TikTok Diperiksa KPPU Atas Aduan Logistik E-Commerce, Bayang-Bayang Dominasi Makin Menguat

Sorotan terhadap TikTok kini tidak hanya berkaitan dengan aktivitas dagang di platform digital, tetapi juga menjalar ke urusan rantai distribusi barang. KPPU mulai memeriksa aduan dari Asosiasi Pengusaha Logistik E-commerce (APLE) yang menilai ada dugaan praktik monopoli di sektor logistik e-commerce.

Langkah ini menempatkan TikTok, TikTok Nusantara (SG) Pte. Ltd., dan layanan TikTok Shop yang sudah terintegrasi dengan Tokopedia dalam perhatian otoritas persaingan usaha. Pemeriksaan awal itu dilakukan untuk menelusuri lebih dulu apakah ada dasar yang cukup sebelum KPPU menentukan arah penanganan berikutnya.

APLE masuk ke tahap pemeriksaan resmi

Kuasa hukum APLE, Panji Satria Utama, membenarkan bahwa asosiasi telah menerima surat panggilan resmi dari KPPU. Surat tersebut meminta APLE hadir sebagai pelapor untuk memberi keterangan dalam pemeriksaan awal.

Menurut Panji, agenda pemeriksaan dijadwalkan pada Selasa pukul 10 pagi. Kehadiran APLE diperlukan agar pokok aduan bisa dijelaskan langsung kepada investigator KPPU.

Dalam aduannya, APLE menyoroti aktivitas bisnis di ekosistem perdagangan digital yang diduga berdampak pada pasar logistik e-commerce di Indonesia. Asosiasi itu juga mengaitkan perkara ini dengan dominasi perusahaan teknologi asal China tersebut dalam rantai bisnis digital yang berhubungan dengan pengiriman barang.

KPPU masih mengumpulkan keterangan dasar

Pada tahap sekarang, KPPU belum mengambil keputusan apakah ada pelanggaran atau tidak. Otoritas persaingan usaha itu terlebih dahulu akan mengklarifikasi dugaan yang disampaikan APLE berdasarkan Undang-Undang Nomor 5 Tahun 1999.

Pemeriksaan awal memang digunakan untuk mengumpulkan keterangan dasar, menelusuri kronologi, dan membaca konteks dugaan pelanggaran. Dari proses itu, KPPU akan menilai apakah aduan tersebut cukup kuat untuk diteruskan ke tahap berikutnya.

Fokus utama lembaga tersebut saat ini tertuju pada hubungan bisnis TikTok dalam layanan perdagangan digital dan logistik e-commerce. Masuknya TikTok Shop yang telah terintegrasi dengan Tokopedia membuat sorotan meluas, bukan hanya pada satu layanan, tetapi juga pada struktur bisnis yang lebih besar.

Sorotan pada dominasi platform digital

Kasus ini ikut menambah perhatian publik terhadap kekuatan platform digital besar di Indonesia. Dalam perdagangan online yang berkembang pesat, isu persaingan usaha kerap mencuat ketika satu perusahaan dinilai memiliki pengaruh besar di beberapa lini bisnis sekaligus.

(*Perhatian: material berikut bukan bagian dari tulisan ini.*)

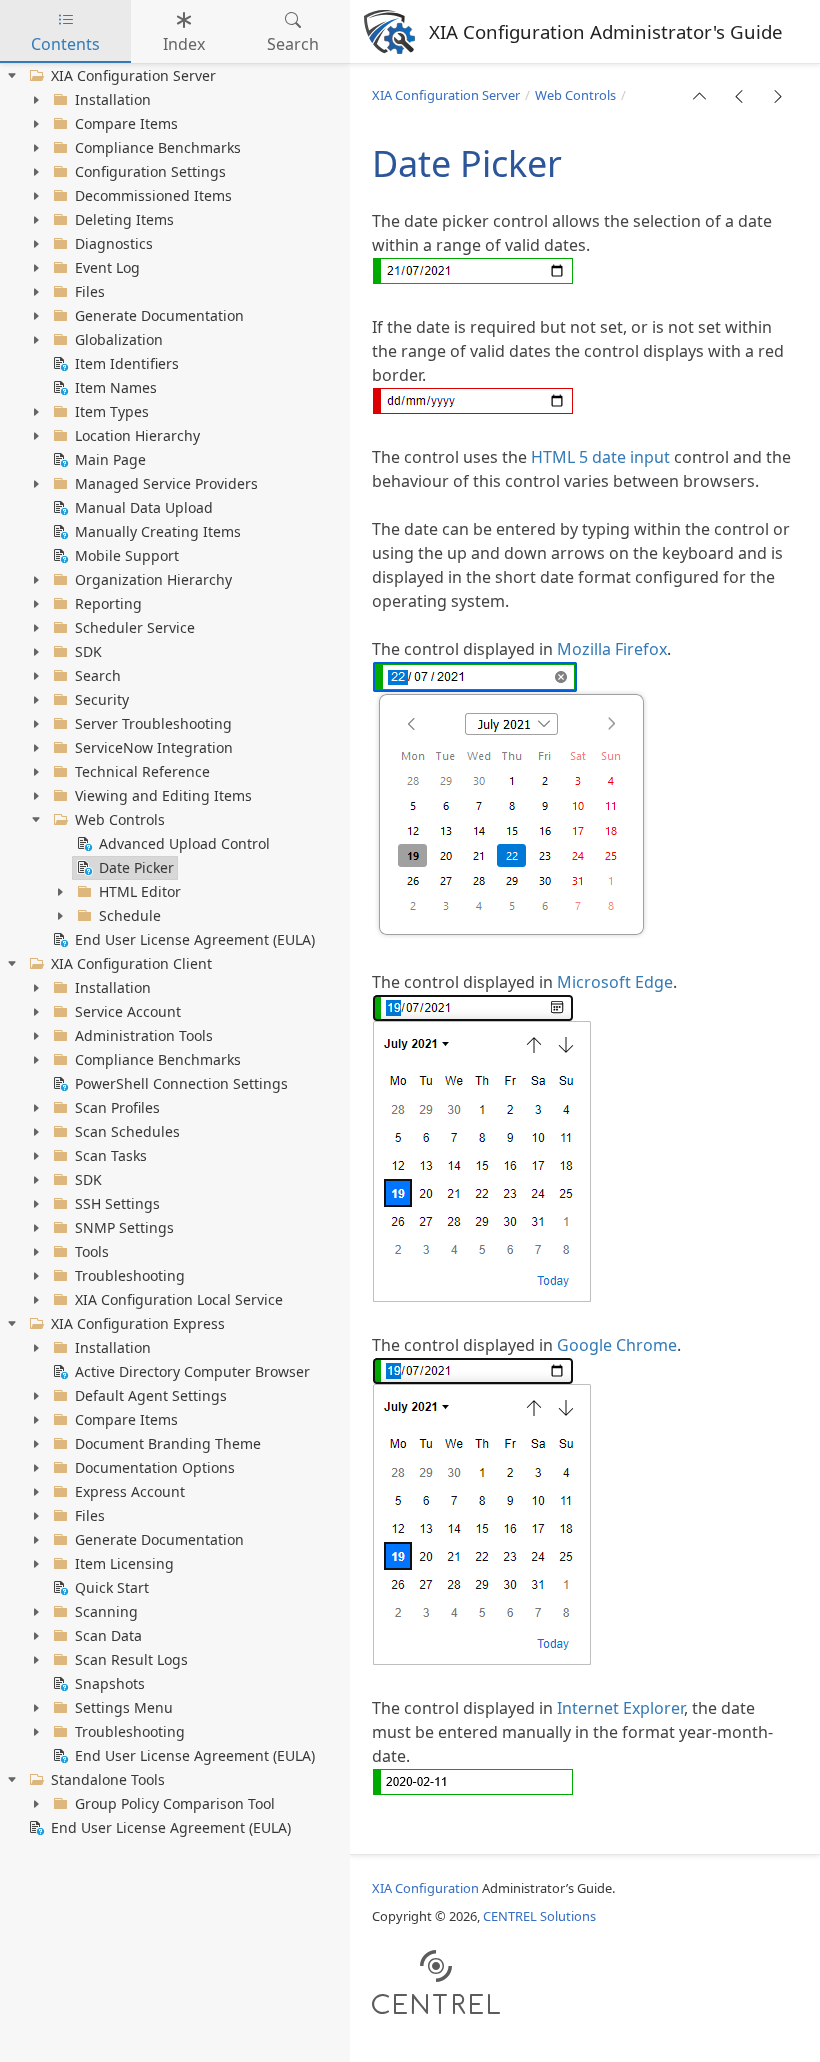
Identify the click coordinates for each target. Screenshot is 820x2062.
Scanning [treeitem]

APLE menilai ada indikasi persaingan tidak sehat dalam pasar logistik e-commerce. Aduan tersebut kemudian menjadi pintu masuk bagi KPPU untuk memeriksa lebih jauh bagaimana relasi bisnis TikTok berpotensi memengaruhi iklim usaha di sektor pengiriman barang.

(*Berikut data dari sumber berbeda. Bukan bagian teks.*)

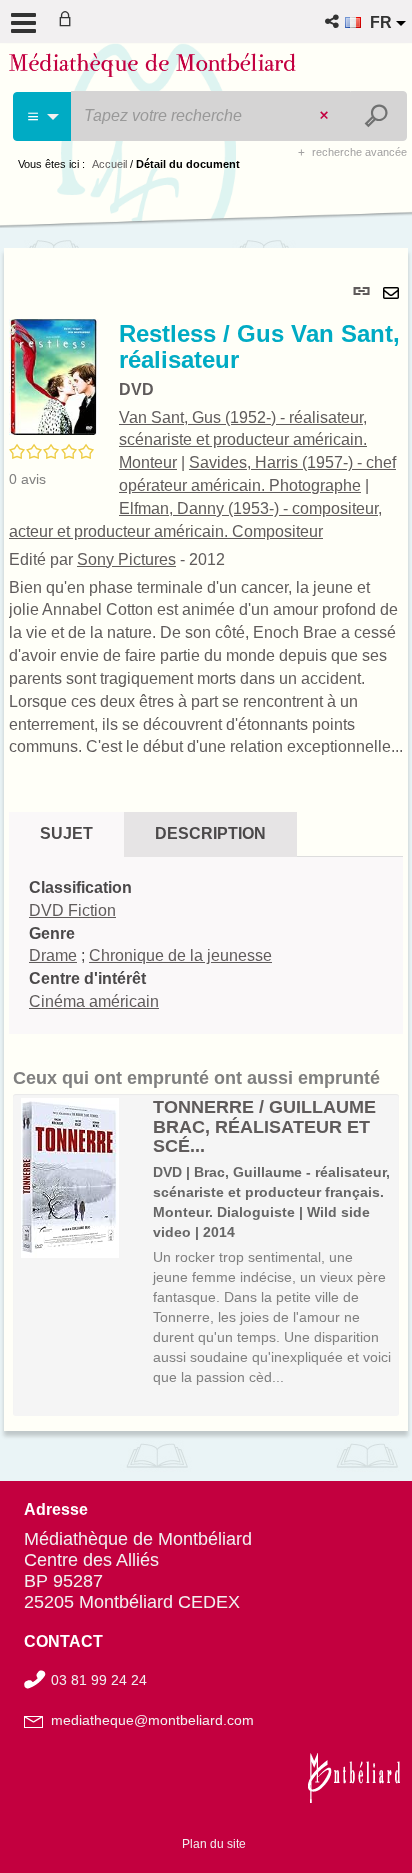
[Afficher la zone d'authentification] (69, 21)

Panji Satria Utama menegaskan bahwa APLE hadir memenuhi undangan KPPU sebagai pelapor. Ia juga menyebut pemeriksaan awal itu sebagai ruang untuk menjelaskan aduan yang telah diajukan terhadap TikTok kepada tim investigator.

Menunggu penilaian lanjutan KPPU

Arah proses berikutnya sangat bergantung pada hasil pemeriksaan awal dan penilaian KPPU atas keterangan yang masuk dari pelapor. Hingga tahap itu berjalan, perhatian masih tertuju pada cara otoritas persaingan usaha membaca dugaan praktik yang disebut dapat memengaruhi logistik e-commerce di Indonesia.

Kasus ini memperlihatkan bahwa pengawasan terhadap ekosistem digital tidak lagi berhenti pada transaksi perdagangan online. Mata rantai pendukung seperti logistik kini juga berada dalam sorotan, terutama ketika dugaan monopoli dikaitkan dengan dominasi platform besar dalam ekosistem e-commerce.